Consider the linear function $f(x) = mx + b$.

A standard form of a linear equation with variable $x$ is an equation of the form $Ax + B = C$ with $A \ne 0$.
Beginning algebra spends a considerable amount of time solving this equation without any reference to functions.
When $B = 0$ this equation has the solution $x = \frac C A$.
When $B \ne 0$ the equation can be solved so that $x = \frac {C- B} A$.

Example  LEQ.1 : Suppose $5x - 10 = 20$. Find $x$.
A slightly more ambitious form of a linear equation with variable $x$ is an equation of the form $A_1x + B = A_2x +C$ with $A_1 \ne A_2$. Algebraically this is solved by solving the related equation $Ax + B = C$ where $A = A_1 - A_2$.

Example LEQ.2 : Suppose $5x - 10 = 3x + 20$. Find $x$..
You can use this next dynamic example to solve linear equations like those in Examples LEQ.1 and LEQ.2 visually with a mapping diagram of $f$ (and $g$) and the lines in the graph of $f$ (and $g$).

Example LF.DLEQ.0 Dynamic Views for solving an equation $f(x) = mx+b = c$ on Graphs and Mapping Diagrams

LINEAR Equations with 2 Variables

A linear equation with variables $x$ and $y$ is an equation of the form $Ax + By = C$ with $A^2 + B^2 \ne 0$.
When $B = 0$ this equation has the solution $x = - \frac C A$.
When $B \ne 0$ the equation can be solved so that $y = - \frac A B x + \frac C B$. So $y$ is a linear function of $f(x)$ where $m = -\frac A B$ and $b = \frac C B$.

Questions involving linear equations usually involve a second piece of information to have a unique solution.

Example  3.  Suppose $5x - 10y = 20$ (i) and $x=8$ (ii). Find $y$.
Solution: A. Replace $x$ in the equation (i) by $8$ to give the equation $5*8 -10 y = 40- 10 y = 20$ (iii).  This leads to the equation $10 y = 20$ (iv) and thus the solution to the solution $y = 2$.
B.  Express $y$ as a function of $x$ giving $y = f(x) = \frac 5 {10} x - \frac {20} {10}$ (v). Now evaluate $f(8) = \frac 1 2 8 - 2 =4$.

In Solution B we find the linear function being used to solve the problem merely by evaluation  of the function.

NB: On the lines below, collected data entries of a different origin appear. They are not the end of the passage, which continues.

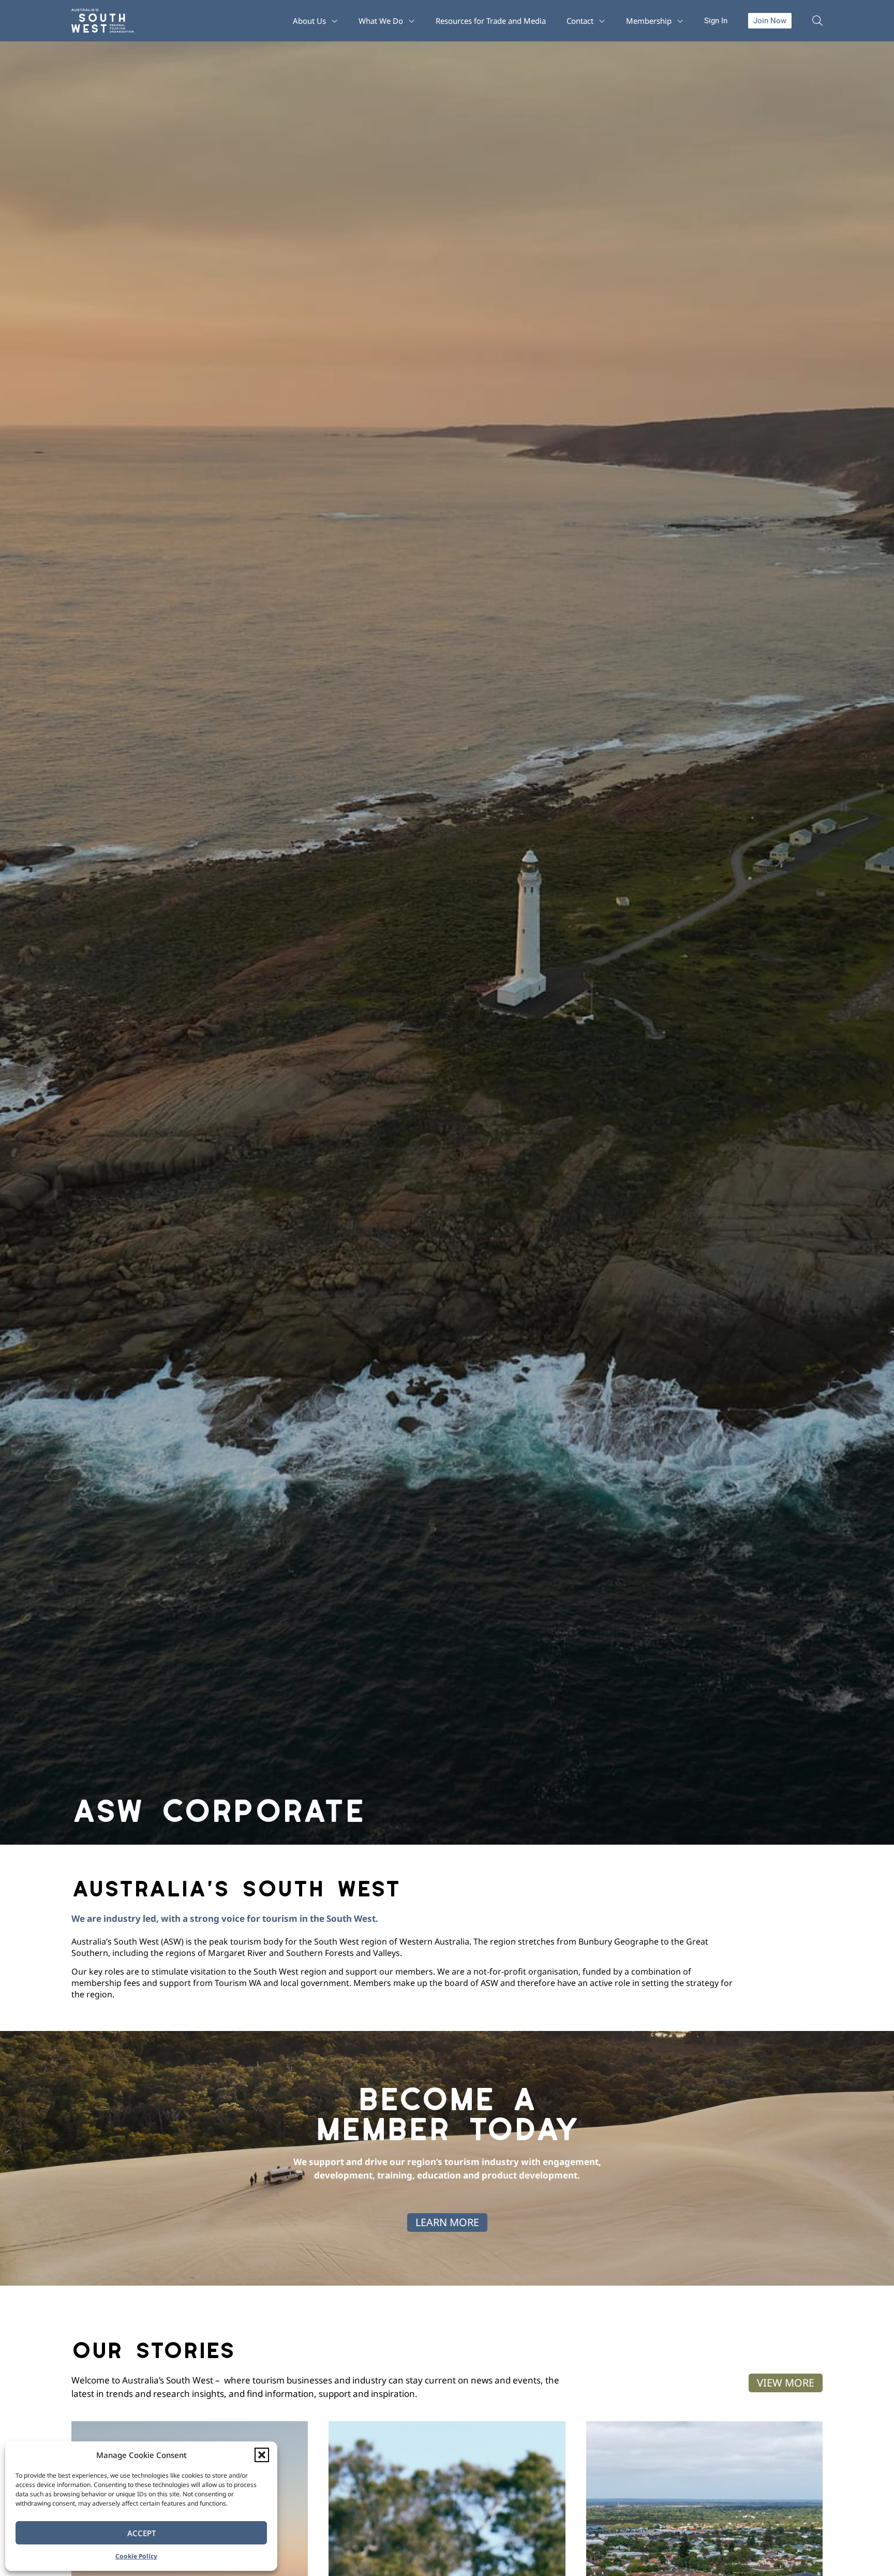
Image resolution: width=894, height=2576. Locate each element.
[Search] (817, 21)
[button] (262, 2455)
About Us (309, 21)
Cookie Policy (136, 2556)
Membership (649, 21)
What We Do (381, 21)
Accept (141, 2533)
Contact (580, 21)
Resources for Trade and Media (491, 21)
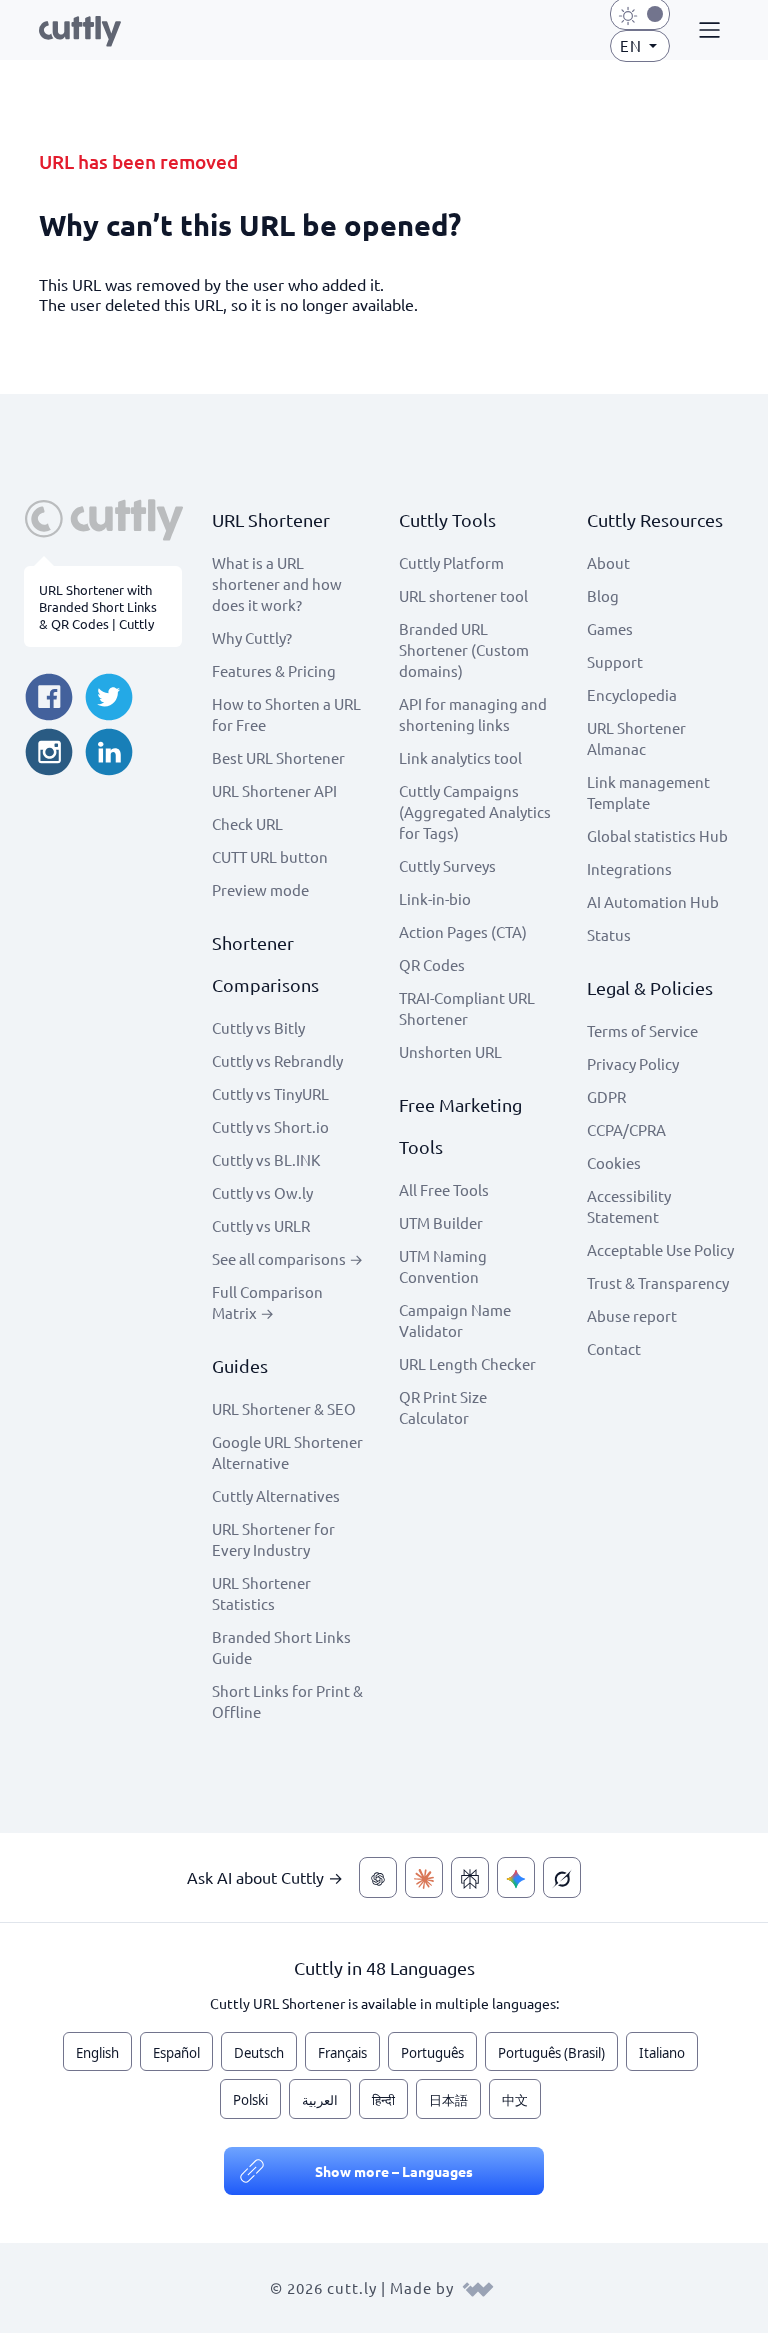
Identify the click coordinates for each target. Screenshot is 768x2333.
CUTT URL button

This evaluation can be visualized both on the graph and the mapping diagram.

For the graph of $f$
: Find $x=8$ on the X axis , then find the point on the graph of $f$ directly above (below) that point, $(8,2)$, determine it's second coordinate, $2$, and that is the desired value for $y$.

For the mapping diagram of $f$
: Find $x=8$ on the X axis , then find the focus point of $f$, $F= [\frac 1 2, -2]$ on the mapping diagram. Draw the line through F and the point $x=8$, to find the point of intersection of this line with the Y axis, $y=2$, which is the desired value for $y$.

Example  4.  Suppose $5x - 10y = 20$ (i) and $y=8$ (ii). Find $x$.
Solution: A. Replace $y$ in the equation (i) by $8$ to give the equation $5*x -10*8 = 5x- 80 = 20$ (iii).  This leads to the equation $5x = 100$ (iv) and thus the solution to the solution $x = 20$.
B.  Express $y$ as a function of $x$ giving $y = f(x) = \frac 5 {10} x - \frac {20} {10} = \frac 1 2 x - 2$ (v). Now find x where $f(x) = 8 = \frac 1 2 x - 2$, which leads to $x=20$.

In Solution B we find the linear function being used to solve the problem solving a related equation based on the linear function $f$. This solution can be visualized both on the graph and the mapping diagram.

For the graph of $f$
: Find $y=8$ on the Y axis , then find the point on the graph of $f$ directly right (left)  ofthat point, $(20,8)$, determine it's first coordinate, $20$, and that is the desired value for $x$.

For the mapping diagram of $f$
: Find $y=8$ on the Y axis , then find the focus point of $f$, $F= [\frac 1 2, -2]$ on the mapping diagram. Draw the line through F and the point $y=8$, to find the point of intersection of this line with the X axis, $x=20$, which is the desired value for $x$.